Das war nur ein Fall. Filio hatte so viele andere, darunter schwarze und LGBTQ-Kinder, die unter systemischen Schäden litten. „Wir bewahren das Trauma der Menschen für sie auf, bis sie in der Lage sind, es für sich selbst zu tragen“, sagte sie, „und das belastet mich. Unglaublich.“

Filio versucht, Wege zu finden, auf persönlicher Ebene mit ihren Patienten in Kontakt zu treten. Seit Jahren lernt sie Fortnite kennen und spricht mit vielen ihrer Patienten über das Online-Spiel. Manchmal erzählt sie Teenagern von ihren eigenen Schwierigkeiten mit Depressionen, ihre Gefühle zu entstigmatisieren. Und wenn ein Kind, das scheinbar Medikamente braucht, bei der Einnahme dieser Medikamente vorsichtig ist, verrät sie, dass sie Medikamente gegen Depressionen einnimmt.

„Ein Teil meiner Therapie besteht darin, sie dort abzuholen, wo sie sind, und sie beim Wort zu nehmen“, sagte sie. „Ich habe keine andere Wahl. Ich versuche zu verstehen, was sie sagen wollen, anstatt ihnen zu sagen, was sie sagen wollen. So fühlte es sich an, als ich ein Kind war.“

Gute Therapeuten können natürlich in jedem Alter sein, aber jüngere Therapeuten wie Filio und Binnig können selbstmörderischen Kindern das Gefühl geben, „diese Person erwischt mich“, sagt Jonathan Singer, Selbstmordexperte und Professor für Sozialarbeit an der Loyola University Chicago. „Eine Schlüsselerfahrung bei Selbstmordgedanken ist das Gefühl, dass man keinen Platz auf der Welt hat, man eine Last ist. Man hat auf grundlegende Weise versagt.“

Als Filio und ich letzten Herbst in einem Café saßen, nicht weit von dem Haus entfernt, in dem sie mit ihrem Partner und ihrem Hund lebt, sah sie sich ihre Liste mit 50 Kunden an. „Fünf, sechs, sieben, 12, ähm, 19“, sagte sie und zählte zusammen, wie viele mit Selbstmordgedanken zu kämpfen hatten. Ungefähr die Hälfte der Gruppe waren LGBTQ. Einige von ihnen hatten Eltern oder andere Erwachsene in ihrem Leben, die ihre Pronomen nicht verwendeten, sich weigerten, ihre sexuelle Identität zu akzeptieren oder meinten, dass Transgender oder Schwulsein eine „Bühne“ sei. In einem Fall wollte ein 13-jähriges Mädchen einer von Filio gegründeten LGBTQ-Selbsthilfegruppe beitreten, brauchte aber aufgrund ihres Alters die Erlaubnis der Eltern. Nachdem Filio die Aussicht in einem Online-Meeting mit der Mutter besprochen hatte, wurde der Bildschirm der Mutter schwarz. Filio hat nie wieder etwas von ihr oder ihrer Tochter gehört. Laut dem Trevor Project, das Krisendienste für LGBTQ-Jugendliche anbietet, haben Kinder, deren Familien ihre Identität nicht unterstützen oder die in Schulen oder Gemeinden sind, die LGBTQ-Personen nicht akzeptieren oder befürworten, eine höhere Rate an Selbstmordversuchen.
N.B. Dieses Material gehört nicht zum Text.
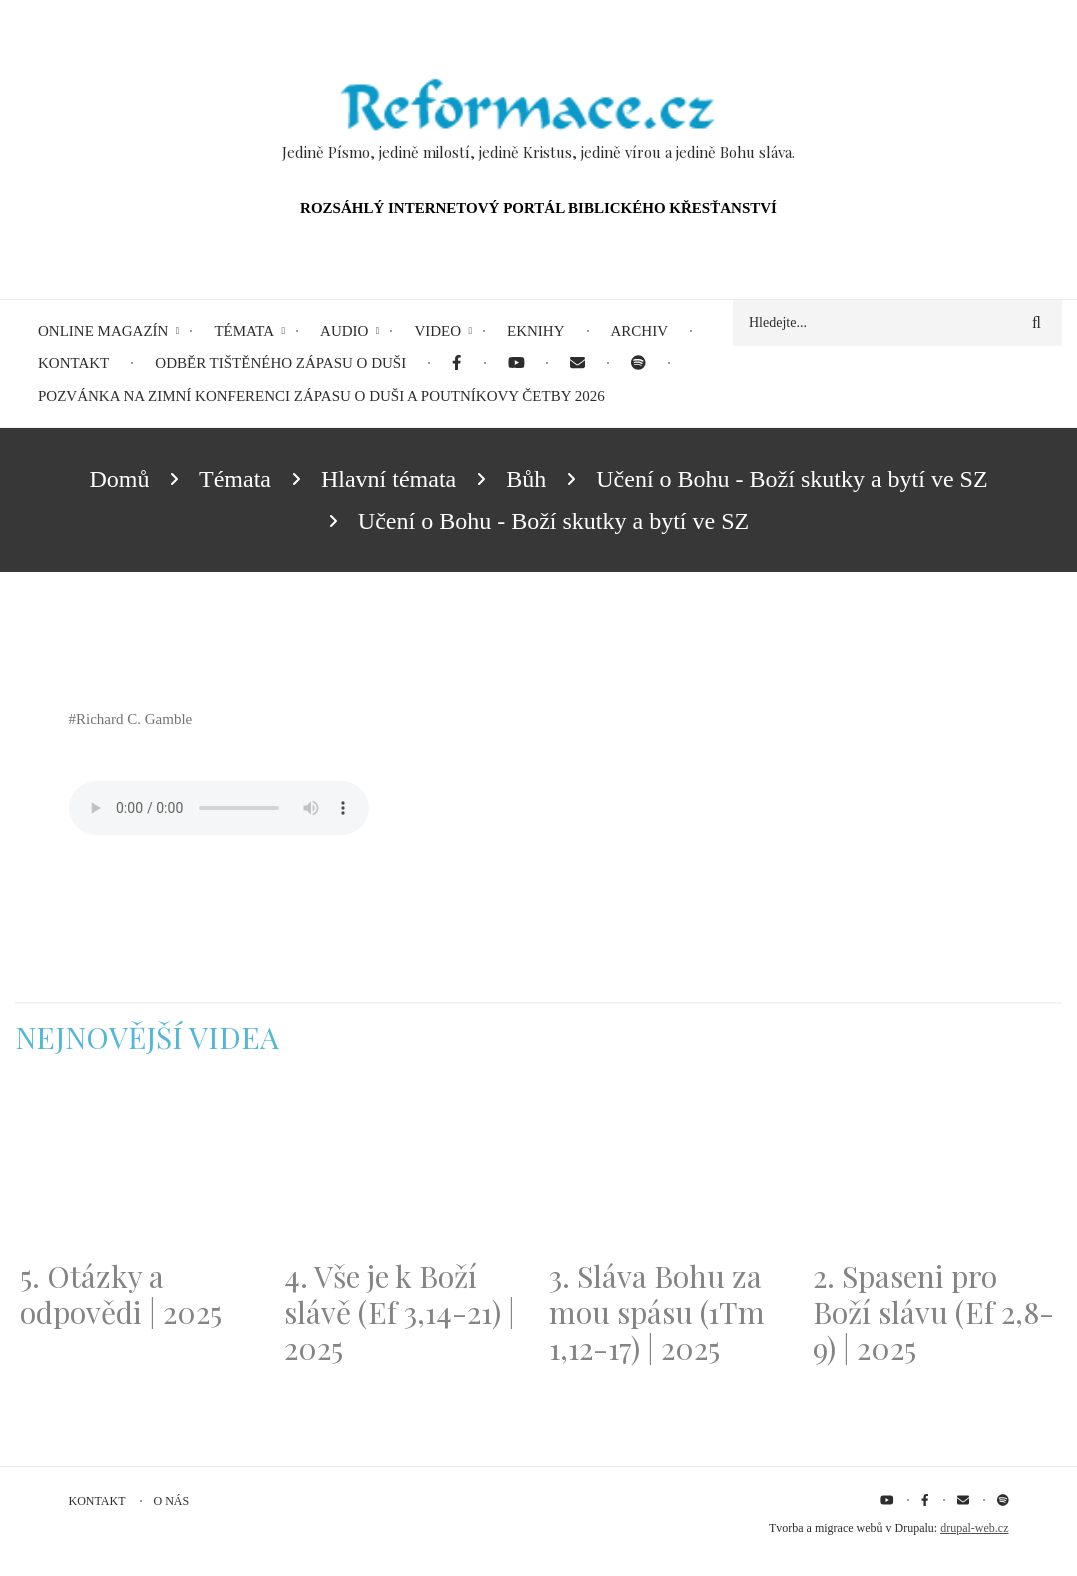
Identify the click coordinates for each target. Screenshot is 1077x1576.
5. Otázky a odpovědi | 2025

Auch Familien können die Wahrscheinlichkeit von Selbstmordversuchen erhöhen, indem sie die üblichen Ratschläge zum Einschließen von Medikamenten und Waffen ablehnen. Eine Studie von Brent und seinen Kollegen aus dem Jahr 1993 ergab, dass der größte Risikofaktor für Selbstmord bei Jugendlichen ohne erkennbare psychiatrische Störung darin bestand, eine geladene Waffe in ihrem Haus zu haben. Ein 16-jähriges Mädchen erzählte mir, der einzige Grund, warum sie am Leben sei, sei, dass ihre Eltern ihre Medikamente eingesperrt hätten.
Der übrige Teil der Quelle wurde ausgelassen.